**Information shown**
* * * * *

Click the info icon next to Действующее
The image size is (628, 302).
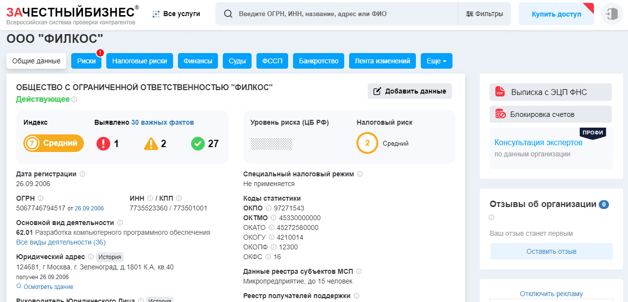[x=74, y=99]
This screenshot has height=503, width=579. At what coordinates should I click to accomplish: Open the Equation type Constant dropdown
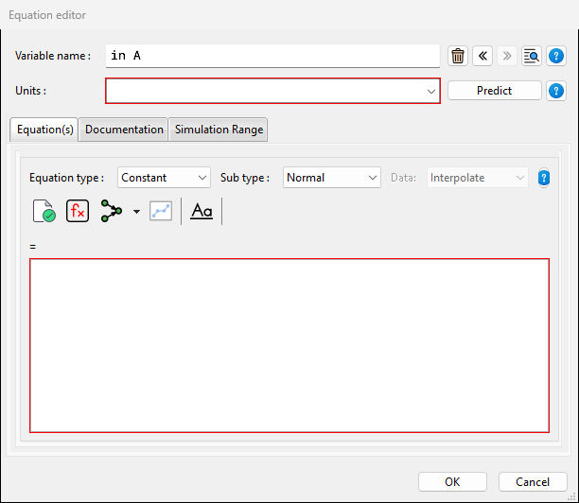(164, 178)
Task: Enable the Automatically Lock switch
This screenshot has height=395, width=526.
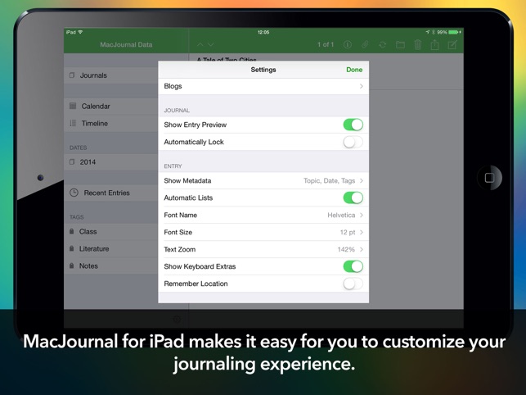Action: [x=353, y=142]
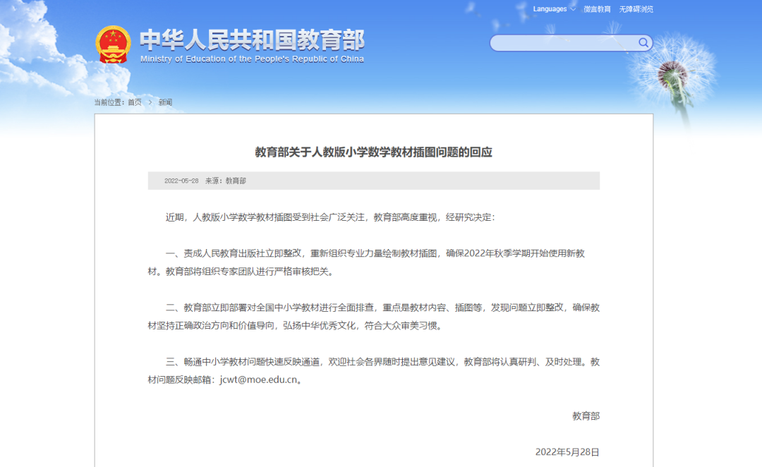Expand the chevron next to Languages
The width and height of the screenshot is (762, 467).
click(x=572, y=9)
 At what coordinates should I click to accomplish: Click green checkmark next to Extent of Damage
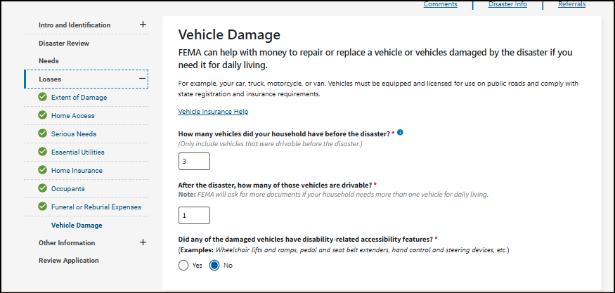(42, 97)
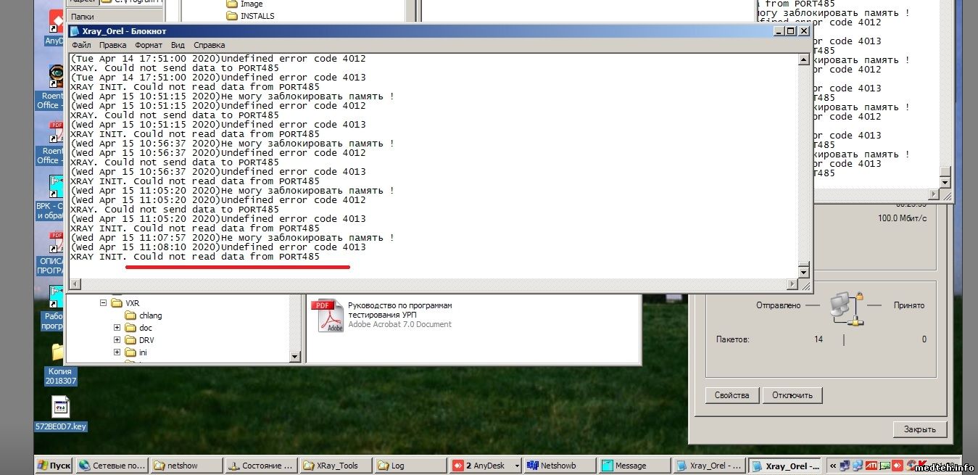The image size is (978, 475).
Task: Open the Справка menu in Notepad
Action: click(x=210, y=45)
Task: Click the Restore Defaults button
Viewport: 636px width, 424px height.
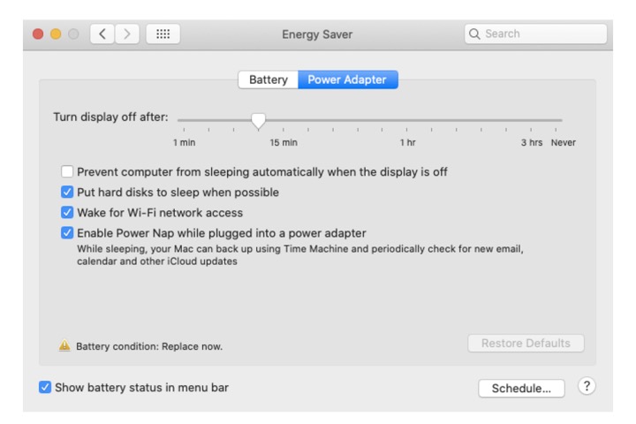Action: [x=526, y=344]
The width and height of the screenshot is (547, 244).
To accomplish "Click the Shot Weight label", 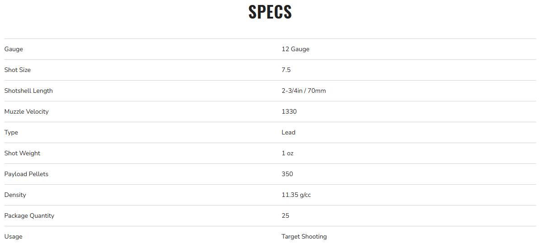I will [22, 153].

* * * * *

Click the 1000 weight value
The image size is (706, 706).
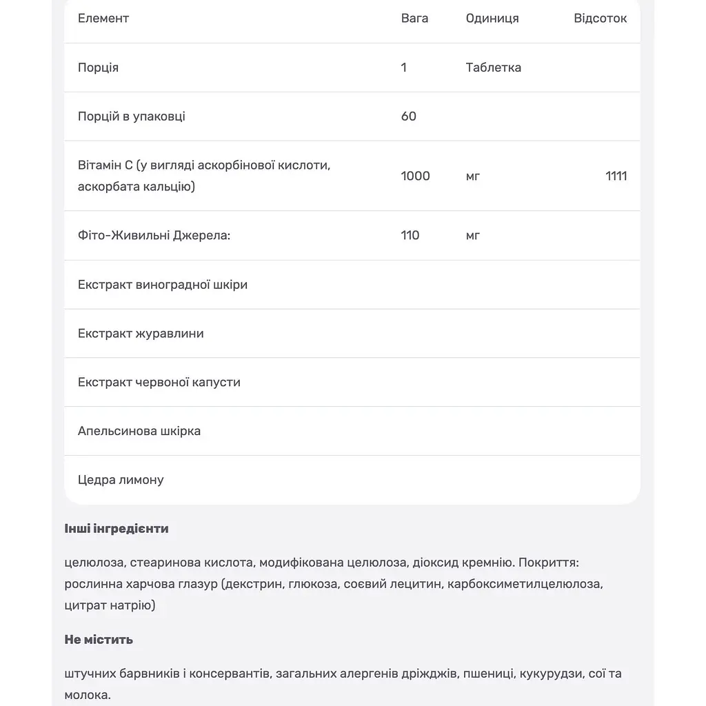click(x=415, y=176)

* * * * *

**Aim of the task**
Pictures in the material above should be skipped; print exactly the lines from the one with "This screenshot has height=503, width=579." through the one with "Task: Click the Restore Defaults button".

**Exercise solution**
This screenshot has height=503, width=579. At what coordinates should I click to accomplish: Open the Equation type Constant dropdown
(164, 178)
Task: Enable the Automatically Lock switch
This screenshot has height=395, width=526.
Action: [x=353, y=142]
Expand the chevron next to Languages
The width and height of the screenshot is (762, 467).
click(x=572, y=9)
 At what coordinates should I click to accomplish: Click green checkmark next to Extent of Damage
(42, 97)
The image size is (978, 475).
Task: Open the Справка menu in Notepad
Action: click(x=210, y=45)
Task: Click the Restore Defaults button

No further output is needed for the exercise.